Contemporary Art

The Violent, Abstract Art of Ian Francis

Errika Gerakiti 25 January 2024 min Read

Ian Francis’ art career started with disillusionment. He weathered the selective art world of the late 1990s, carrying on with works that evoked warzones or, at times, pornography to become a contemporary artist well-loved from Bristol to London and New York City that never gives in to conventions.

Born in 1979 in Bristol, Ian Francis is a multimedia artist whose social consciousness helps envision the what-ifs of being inundated by the media. With inspiration from modern computer games and many more, Francis has established a distinctive presence in the art scenes of London and New York City, where he exhibits regularly.

Ian Francis: Ian Francis, Hunt/Chase, 2019, mixed media on canvas. Artist’s website.

Ian Francis, Hunt/Chase, 2019, mixed media on canvas. Artist’s website.

Art in the ’90s

The 1990s marked the zenith of influence from prominent art collectors like Charles Saatchi, who swept over the art scene with their preferences. By the late 1990s, Saatchi and his cohort had switched their focus to new art, namely conceptual art and video installations, in lieu of the old, conventional oil and acrylic paintings.

Due to this prevailing elitism, Francis took a career path different from that of a fine artist as he initially planned. Instead, he opted for a degree in illustration, earning his BA with honors from the University of West England in 2001. This change allowed him to carve out a marketable niche within the evolving art landscape.

Ian Francis: Ian Francis, Gymnasium Floor, 2014, mixed media on panel. Artist’s Website.

Ian Francis, Gymnasium Floor, 2014, mixed media on panel. Artist’s Website.

Ian Francis’ Art Style

Francis’ art mixes the abstract with approaches from painting and drawing. But with layers and contrast, he forfeits the textures of traditional paint and canvas to embrace multi-dimensionality and distortion.

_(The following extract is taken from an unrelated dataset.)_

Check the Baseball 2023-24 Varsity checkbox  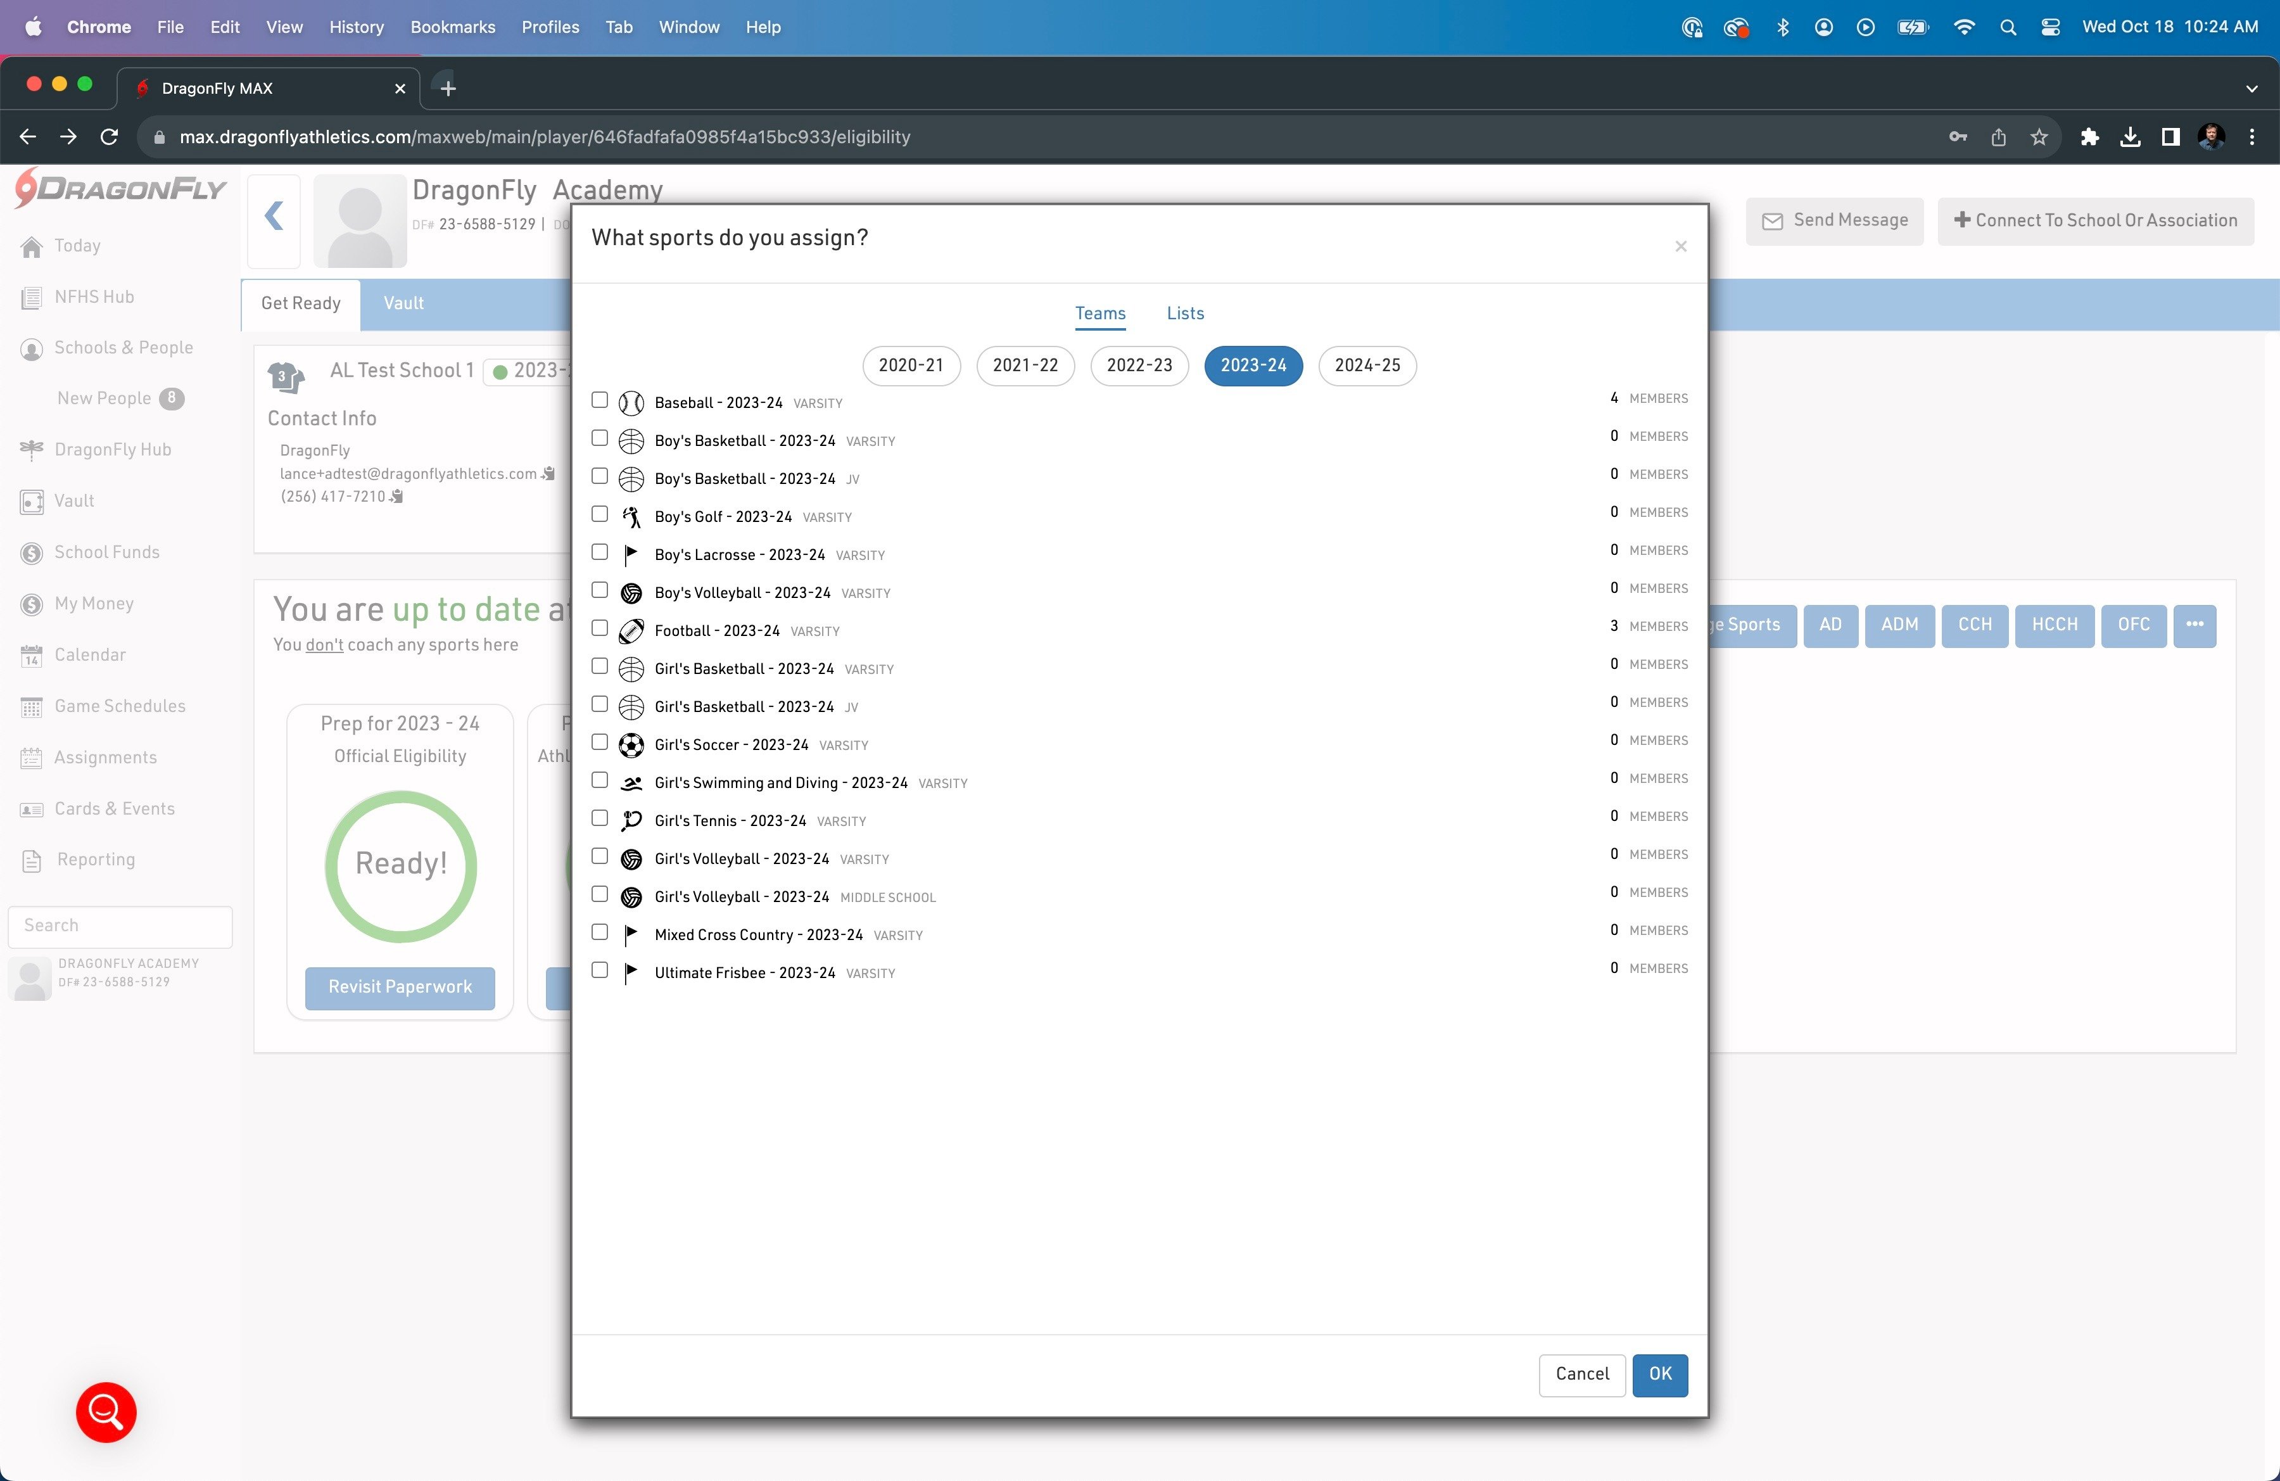click(600, 399)
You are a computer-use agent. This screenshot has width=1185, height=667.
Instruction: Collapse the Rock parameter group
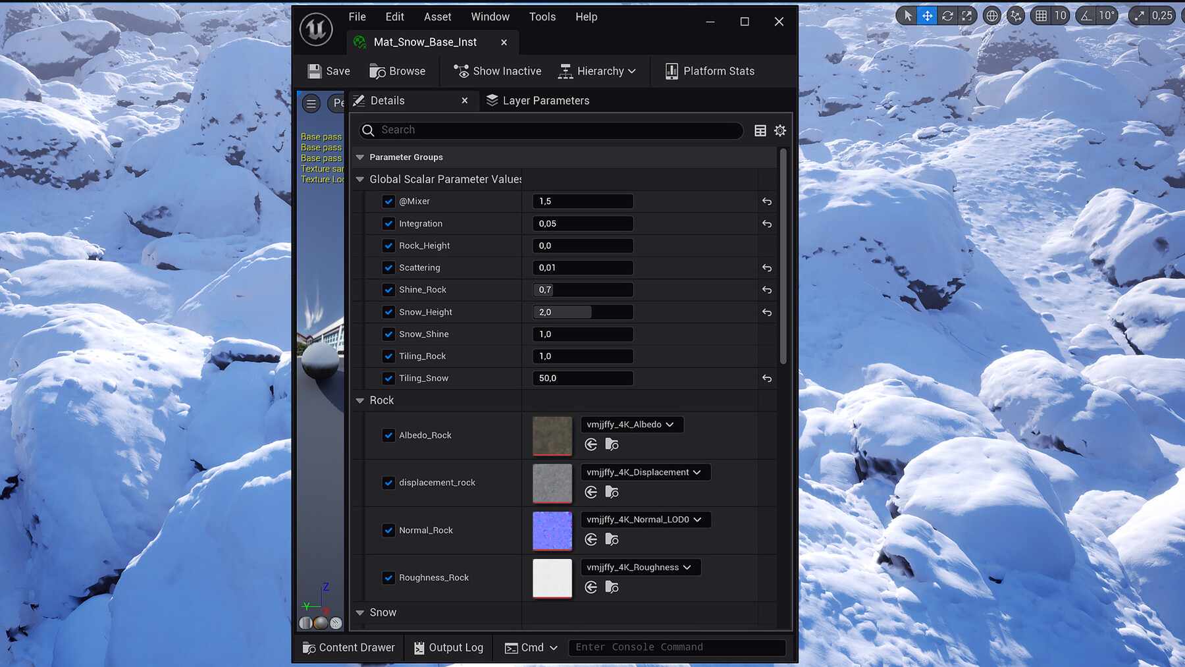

On the one hand, we have bouncy colors that accentuate the scenes and characters, and on the other, there is the void. Oftentimes, this is a background of immense darkness that surrounds its subject like a vast black abyss.

With the primary basis for these experiments still being oil painting, Francis then incorporates acrylics, charcoal, and ink. The glitchy way in which things appear attempts to reflect a mass-media-bombarded social reality. Among them, acrylic gels constitute a notable design element. Resulting in a smooth, vivid surface, the medium mimics a high-definition screen or monitor. Another mass media-related artistic device involves glossy paper. Artworks produced with the latter recall surfaces of paper magazines.

 

Ian Francis: Ian Francis, Tree Climbing/ Shaking Late at Night, 2014, mixed media on panel. Artist’s website.

Ian Francis, Tree Climbing/ Shaking Late at Night, 2014, mixed media on panel. Artist’s website.

Violence and Eroticism

Cinema and symbolism are some sources where Francis finds his inspiration. These works of popular culture help the artist develop a unique viewpoint on contemporary issues humanity faces. For example, his exhibition Artificial Winter at the Los Angeles Corey Helford Gallery showcased some of his environmental and political concerns.

The half-dressed human figures, some moving, others reclining, were arranged as group portraits for Francis to convey his message. Parts of them are intimate, others hedonistic, and some others violent. Despite the diversity, all these figures are recognizable and relatable. They represent everyday people who tend to be young and beautiful. They also remind us of themes explored in literature, such as F. Scott Fitzgerald’s novel, The Beautiful and Damned. The same clash of beauty, sex, destruction, and death was also in the foreground of the exhibition The Chosen Form of Your Destroyer at Lazarides Gallery in London, UK.

Ian Francis: Ian Francis, Devouring Bunny, giclee print on cotton rag paper. Red Propeller Gallery.

Ian Francis, Devouring Bunny, giclee print on cotton rag paper. Red Propeller Gallery.

One to Watch

To conclude, Ian Francis is an artist to watch, as he constantly finds a fresh way of visualizing contemporary issues and mindsets. His style, reminiscent of Abstract Expressionism and marrying Symbolism with a touch of dark Surrealism, would resonate with lovers of modern and contemporary art.